▶ ABOUT THIS EXERCISE: Filter the entries down to the lines containing "computer", and copy those lines.

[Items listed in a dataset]
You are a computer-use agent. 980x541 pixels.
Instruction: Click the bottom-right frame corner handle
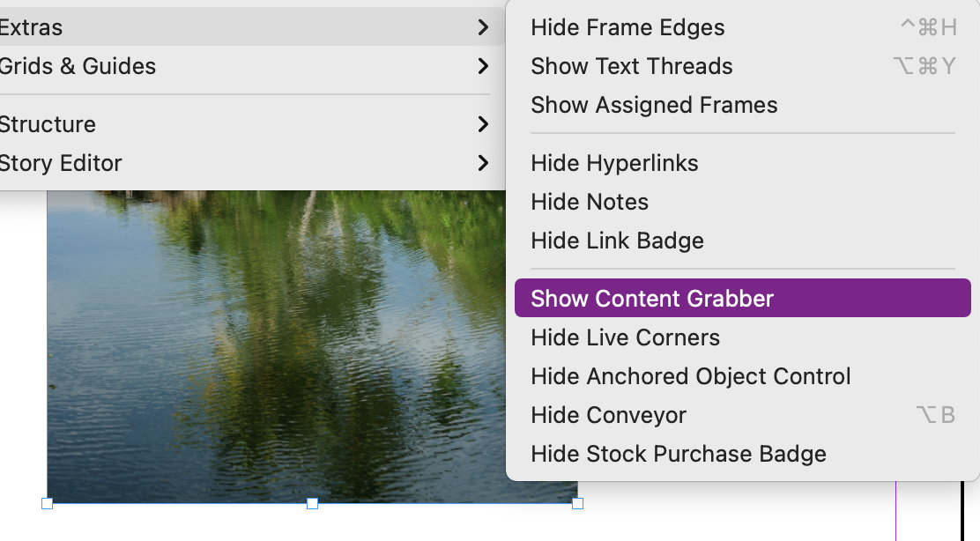579,503
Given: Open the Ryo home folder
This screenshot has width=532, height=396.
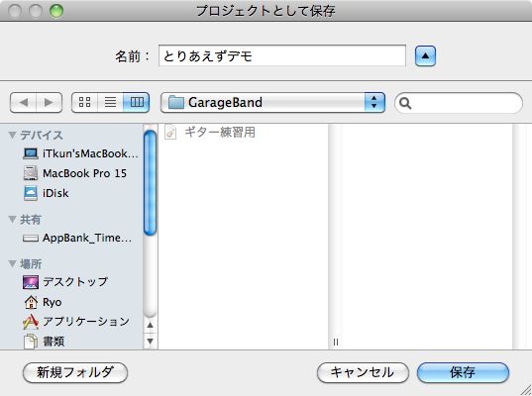Looking at the screenshot, I should pos(43,302).
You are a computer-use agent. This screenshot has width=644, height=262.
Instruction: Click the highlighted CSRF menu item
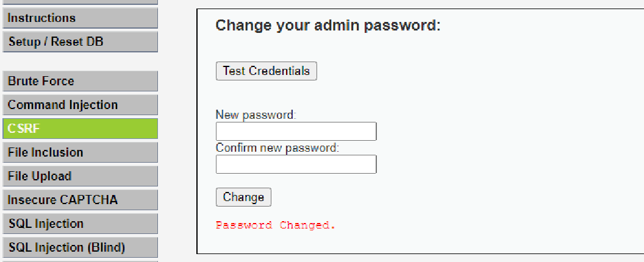79,129

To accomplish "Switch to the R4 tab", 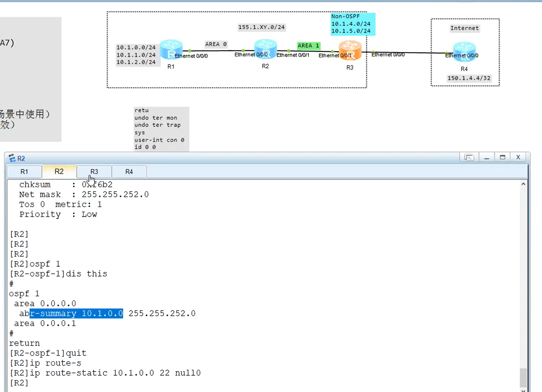I will point(129,171).
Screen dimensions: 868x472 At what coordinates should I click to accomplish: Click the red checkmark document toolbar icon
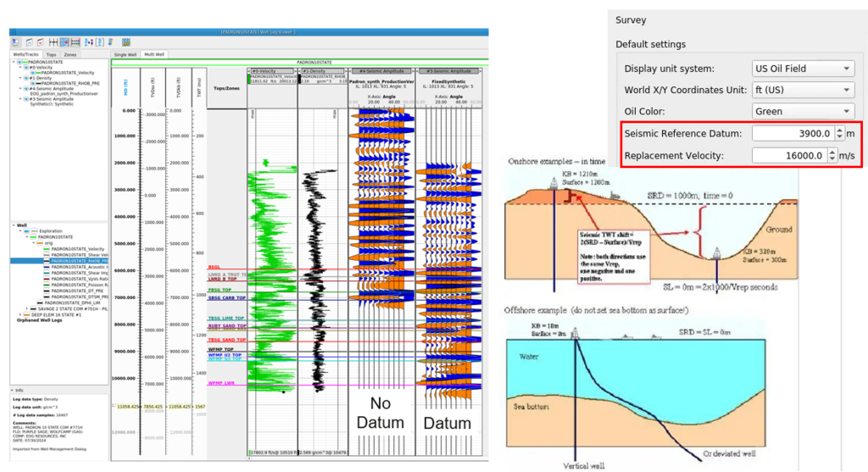point(40,42)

▶ ANSWER SPACE:
You are a computer-use agent. 980x541 pixels.
You are a computer-use agent. This screenshot has width=644, height=262.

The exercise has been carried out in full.